What is expected —
Rewrite the lines from the one containing "Where should I click to: Select callout" through the one containing "Action: [x=192, y=424]", both included, as a numbered list, leaving out blank lines.
# # #
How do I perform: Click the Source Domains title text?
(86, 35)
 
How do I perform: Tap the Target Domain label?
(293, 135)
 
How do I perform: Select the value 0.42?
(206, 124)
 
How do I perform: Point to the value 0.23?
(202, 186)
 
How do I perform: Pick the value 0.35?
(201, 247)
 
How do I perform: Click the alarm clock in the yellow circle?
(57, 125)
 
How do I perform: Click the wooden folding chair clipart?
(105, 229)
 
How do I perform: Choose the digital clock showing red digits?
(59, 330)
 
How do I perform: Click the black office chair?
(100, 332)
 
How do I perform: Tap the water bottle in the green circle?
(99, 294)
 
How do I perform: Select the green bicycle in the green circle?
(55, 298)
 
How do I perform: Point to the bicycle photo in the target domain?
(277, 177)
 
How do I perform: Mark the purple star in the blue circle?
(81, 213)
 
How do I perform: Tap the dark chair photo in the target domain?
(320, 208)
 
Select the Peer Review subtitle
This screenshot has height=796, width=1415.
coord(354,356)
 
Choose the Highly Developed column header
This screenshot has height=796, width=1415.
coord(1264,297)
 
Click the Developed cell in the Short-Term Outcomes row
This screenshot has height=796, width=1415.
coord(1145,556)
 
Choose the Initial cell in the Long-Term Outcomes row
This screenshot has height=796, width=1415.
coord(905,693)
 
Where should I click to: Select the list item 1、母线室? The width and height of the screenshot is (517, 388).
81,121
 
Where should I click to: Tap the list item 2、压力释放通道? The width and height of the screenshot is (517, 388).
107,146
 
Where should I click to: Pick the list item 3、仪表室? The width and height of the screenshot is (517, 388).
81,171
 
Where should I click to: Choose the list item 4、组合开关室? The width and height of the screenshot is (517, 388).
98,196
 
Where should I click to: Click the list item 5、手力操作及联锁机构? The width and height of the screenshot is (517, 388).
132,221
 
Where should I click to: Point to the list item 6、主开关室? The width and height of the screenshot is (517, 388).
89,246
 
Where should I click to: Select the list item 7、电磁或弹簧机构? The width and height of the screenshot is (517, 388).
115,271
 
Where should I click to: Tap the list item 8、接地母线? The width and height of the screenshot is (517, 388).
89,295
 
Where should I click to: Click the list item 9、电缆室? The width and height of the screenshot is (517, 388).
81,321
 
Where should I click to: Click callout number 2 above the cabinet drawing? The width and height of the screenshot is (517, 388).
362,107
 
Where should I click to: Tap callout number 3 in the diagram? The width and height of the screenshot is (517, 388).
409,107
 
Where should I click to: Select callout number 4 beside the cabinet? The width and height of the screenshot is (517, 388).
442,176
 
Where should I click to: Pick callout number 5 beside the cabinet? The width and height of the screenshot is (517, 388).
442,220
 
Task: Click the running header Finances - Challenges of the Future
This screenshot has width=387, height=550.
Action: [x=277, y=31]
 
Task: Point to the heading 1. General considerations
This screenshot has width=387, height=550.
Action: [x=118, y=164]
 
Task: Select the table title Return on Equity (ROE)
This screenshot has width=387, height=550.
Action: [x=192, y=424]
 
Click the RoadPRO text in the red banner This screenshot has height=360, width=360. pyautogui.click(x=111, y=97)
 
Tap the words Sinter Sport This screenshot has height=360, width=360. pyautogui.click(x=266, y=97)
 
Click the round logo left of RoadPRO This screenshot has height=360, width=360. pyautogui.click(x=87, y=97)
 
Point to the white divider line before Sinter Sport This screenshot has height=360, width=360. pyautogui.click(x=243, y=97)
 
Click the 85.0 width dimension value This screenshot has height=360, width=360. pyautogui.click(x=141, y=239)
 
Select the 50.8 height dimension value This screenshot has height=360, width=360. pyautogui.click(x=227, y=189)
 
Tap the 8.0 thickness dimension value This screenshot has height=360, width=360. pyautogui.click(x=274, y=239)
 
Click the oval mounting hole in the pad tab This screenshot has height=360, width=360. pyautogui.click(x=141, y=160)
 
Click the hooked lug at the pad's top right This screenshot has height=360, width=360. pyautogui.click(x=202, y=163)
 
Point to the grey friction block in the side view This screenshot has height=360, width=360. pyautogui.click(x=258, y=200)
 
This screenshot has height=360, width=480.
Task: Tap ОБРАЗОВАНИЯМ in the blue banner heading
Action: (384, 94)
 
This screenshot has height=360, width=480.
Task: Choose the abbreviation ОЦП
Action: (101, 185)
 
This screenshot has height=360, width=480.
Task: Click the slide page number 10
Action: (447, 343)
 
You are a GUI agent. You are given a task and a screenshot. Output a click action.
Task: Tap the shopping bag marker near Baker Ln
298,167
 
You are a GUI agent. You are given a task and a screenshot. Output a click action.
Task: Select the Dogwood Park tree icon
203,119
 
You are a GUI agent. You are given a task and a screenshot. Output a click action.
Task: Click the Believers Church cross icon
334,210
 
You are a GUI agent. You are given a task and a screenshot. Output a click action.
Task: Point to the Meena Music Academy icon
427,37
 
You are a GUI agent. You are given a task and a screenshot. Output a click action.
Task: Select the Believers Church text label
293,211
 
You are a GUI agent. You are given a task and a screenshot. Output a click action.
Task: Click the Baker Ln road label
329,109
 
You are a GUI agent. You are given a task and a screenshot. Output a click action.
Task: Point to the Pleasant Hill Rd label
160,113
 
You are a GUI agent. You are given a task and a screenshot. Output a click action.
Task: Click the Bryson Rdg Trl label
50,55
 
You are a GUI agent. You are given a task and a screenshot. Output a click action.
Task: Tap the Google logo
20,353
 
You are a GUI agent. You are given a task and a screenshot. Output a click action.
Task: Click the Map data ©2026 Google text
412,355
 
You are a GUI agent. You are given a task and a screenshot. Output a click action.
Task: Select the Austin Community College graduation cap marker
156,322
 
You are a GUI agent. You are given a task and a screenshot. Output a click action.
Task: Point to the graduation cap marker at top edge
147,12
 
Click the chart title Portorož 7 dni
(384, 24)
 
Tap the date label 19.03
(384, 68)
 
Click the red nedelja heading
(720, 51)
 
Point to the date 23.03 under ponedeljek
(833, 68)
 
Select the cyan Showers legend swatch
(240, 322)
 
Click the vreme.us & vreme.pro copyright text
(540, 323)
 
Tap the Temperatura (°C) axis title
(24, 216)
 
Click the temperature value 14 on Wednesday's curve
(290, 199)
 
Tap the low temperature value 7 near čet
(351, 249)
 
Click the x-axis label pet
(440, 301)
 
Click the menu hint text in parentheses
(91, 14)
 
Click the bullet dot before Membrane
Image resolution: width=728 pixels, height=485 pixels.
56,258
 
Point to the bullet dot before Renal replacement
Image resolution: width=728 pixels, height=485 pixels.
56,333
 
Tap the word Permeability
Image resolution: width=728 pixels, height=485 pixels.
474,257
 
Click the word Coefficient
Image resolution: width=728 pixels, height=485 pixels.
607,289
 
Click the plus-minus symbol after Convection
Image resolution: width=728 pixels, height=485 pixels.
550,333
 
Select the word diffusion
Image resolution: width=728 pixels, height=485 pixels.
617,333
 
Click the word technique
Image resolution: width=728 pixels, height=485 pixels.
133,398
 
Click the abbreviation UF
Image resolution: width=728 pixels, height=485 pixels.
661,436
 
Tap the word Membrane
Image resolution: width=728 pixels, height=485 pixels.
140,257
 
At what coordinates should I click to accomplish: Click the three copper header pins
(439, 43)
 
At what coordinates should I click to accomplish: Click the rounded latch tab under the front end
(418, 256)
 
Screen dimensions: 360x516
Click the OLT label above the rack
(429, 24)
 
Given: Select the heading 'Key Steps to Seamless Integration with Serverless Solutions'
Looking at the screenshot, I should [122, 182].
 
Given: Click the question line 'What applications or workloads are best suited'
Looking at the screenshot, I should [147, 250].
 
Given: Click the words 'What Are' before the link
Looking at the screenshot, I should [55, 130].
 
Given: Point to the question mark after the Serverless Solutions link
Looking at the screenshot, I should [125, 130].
# # #
Answer —
1. Where should I click to: Select callout number 4 beside the cabinet? The width and height of the screenshot is (517, 388).
2. 442,176
3. Where should I click to: Pick callout number 5 beside the cabinet? The width and height of the screenshot is (517, 388).
4. 442,220
5. Task: Click the running header Finances - Challenges of the Future
6. This screenshot has width=387, height=550.
7. Action: [x=277, y=31]
8. Task: Point to the heading 1. General considerations
9. This screenshot has width=387, height=550.
10. Action: [x=118, y=164]
11. Task: Select the table title Return on Equity (ROE)
12. This screenshot has width=387, height=550.
13. Action: [x=192, y=424]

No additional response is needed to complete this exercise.